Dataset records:

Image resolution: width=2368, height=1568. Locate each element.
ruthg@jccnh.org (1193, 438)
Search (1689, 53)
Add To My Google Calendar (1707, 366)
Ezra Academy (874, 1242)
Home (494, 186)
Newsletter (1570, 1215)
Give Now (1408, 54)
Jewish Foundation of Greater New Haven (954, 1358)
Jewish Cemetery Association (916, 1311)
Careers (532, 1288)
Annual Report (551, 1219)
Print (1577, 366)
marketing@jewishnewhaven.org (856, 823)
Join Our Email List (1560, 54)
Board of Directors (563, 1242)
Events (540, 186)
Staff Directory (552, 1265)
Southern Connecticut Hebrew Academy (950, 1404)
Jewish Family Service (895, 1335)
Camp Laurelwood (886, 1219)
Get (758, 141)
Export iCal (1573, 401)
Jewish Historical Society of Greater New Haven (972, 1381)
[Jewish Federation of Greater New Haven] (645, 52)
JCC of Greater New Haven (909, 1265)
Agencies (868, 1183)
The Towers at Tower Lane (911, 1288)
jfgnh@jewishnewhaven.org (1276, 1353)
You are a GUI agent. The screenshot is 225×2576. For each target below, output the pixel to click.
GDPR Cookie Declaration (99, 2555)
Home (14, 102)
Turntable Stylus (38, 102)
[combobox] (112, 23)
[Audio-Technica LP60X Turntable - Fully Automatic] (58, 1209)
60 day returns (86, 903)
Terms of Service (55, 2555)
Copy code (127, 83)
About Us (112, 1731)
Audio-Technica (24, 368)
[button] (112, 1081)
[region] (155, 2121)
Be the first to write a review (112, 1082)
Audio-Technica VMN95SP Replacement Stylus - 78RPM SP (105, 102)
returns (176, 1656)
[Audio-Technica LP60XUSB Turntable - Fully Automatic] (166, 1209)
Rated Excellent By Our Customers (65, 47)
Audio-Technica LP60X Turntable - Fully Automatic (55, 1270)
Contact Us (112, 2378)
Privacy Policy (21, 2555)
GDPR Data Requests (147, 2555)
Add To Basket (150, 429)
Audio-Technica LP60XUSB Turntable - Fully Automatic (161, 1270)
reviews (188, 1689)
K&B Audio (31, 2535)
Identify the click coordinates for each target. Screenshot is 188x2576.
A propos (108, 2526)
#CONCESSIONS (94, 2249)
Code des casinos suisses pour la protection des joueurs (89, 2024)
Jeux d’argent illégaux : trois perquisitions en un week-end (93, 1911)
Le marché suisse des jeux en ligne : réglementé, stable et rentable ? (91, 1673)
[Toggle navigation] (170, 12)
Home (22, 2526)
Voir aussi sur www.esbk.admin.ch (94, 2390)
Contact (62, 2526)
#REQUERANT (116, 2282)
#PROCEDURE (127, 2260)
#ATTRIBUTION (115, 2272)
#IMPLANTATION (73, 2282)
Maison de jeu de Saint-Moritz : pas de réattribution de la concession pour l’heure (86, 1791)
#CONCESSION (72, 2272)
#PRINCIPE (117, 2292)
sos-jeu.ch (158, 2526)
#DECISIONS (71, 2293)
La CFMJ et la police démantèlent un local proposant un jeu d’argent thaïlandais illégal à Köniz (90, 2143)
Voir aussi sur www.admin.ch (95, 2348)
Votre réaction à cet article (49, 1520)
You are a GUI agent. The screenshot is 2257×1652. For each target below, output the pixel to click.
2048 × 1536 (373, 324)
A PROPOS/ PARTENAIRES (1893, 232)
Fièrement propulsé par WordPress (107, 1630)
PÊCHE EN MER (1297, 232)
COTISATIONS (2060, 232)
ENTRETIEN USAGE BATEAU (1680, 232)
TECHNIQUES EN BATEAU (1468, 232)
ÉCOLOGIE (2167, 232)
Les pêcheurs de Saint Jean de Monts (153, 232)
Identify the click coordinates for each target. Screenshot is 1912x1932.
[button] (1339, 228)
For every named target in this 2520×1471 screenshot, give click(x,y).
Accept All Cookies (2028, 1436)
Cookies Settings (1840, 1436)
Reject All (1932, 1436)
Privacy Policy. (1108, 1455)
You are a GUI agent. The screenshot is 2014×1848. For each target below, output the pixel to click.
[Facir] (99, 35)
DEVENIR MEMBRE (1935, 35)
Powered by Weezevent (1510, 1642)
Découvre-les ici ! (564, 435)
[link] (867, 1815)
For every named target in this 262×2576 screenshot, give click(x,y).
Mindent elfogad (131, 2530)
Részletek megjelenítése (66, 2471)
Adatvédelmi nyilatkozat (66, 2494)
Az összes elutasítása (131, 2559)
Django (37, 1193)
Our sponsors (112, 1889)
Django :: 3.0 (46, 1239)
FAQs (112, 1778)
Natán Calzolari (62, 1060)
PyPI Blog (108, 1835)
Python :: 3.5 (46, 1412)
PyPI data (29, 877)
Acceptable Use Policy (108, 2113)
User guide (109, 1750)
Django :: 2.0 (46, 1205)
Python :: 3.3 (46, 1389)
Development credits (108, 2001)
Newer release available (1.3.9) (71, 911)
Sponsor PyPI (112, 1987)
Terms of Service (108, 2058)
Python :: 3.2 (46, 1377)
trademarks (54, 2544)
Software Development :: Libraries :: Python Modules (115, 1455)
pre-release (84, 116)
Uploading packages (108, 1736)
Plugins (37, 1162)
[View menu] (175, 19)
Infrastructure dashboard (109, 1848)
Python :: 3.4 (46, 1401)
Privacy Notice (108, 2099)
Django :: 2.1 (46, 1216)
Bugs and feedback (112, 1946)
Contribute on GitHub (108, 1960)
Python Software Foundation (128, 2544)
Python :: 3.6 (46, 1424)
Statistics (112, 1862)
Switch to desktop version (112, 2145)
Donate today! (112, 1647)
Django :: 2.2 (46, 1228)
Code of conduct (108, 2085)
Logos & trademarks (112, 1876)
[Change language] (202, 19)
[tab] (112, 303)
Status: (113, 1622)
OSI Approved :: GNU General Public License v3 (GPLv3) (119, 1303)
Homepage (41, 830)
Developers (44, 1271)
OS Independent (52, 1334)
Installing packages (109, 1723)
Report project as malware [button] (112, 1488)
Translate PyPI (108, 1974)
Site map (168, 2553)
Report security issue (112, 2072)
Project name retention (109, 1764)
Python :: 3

## What to do
Every line in the records above that contains the word "Turntable" is to be copied out.

## Reply to the exercise
Turntable Stylus (38, 102)
[Audio-Technica LP60X Turntable - Fully Automatic] (58, 1209)
[Audio-Technica LP60XUSB Turntable - Fully Automatic] (166, 1209)
Audio-Technica LP60X Turntable - Fully Automatic (55, 1270)
Audio-Technica LP60XUSB Turntable - Fully Automatic (161, 1270)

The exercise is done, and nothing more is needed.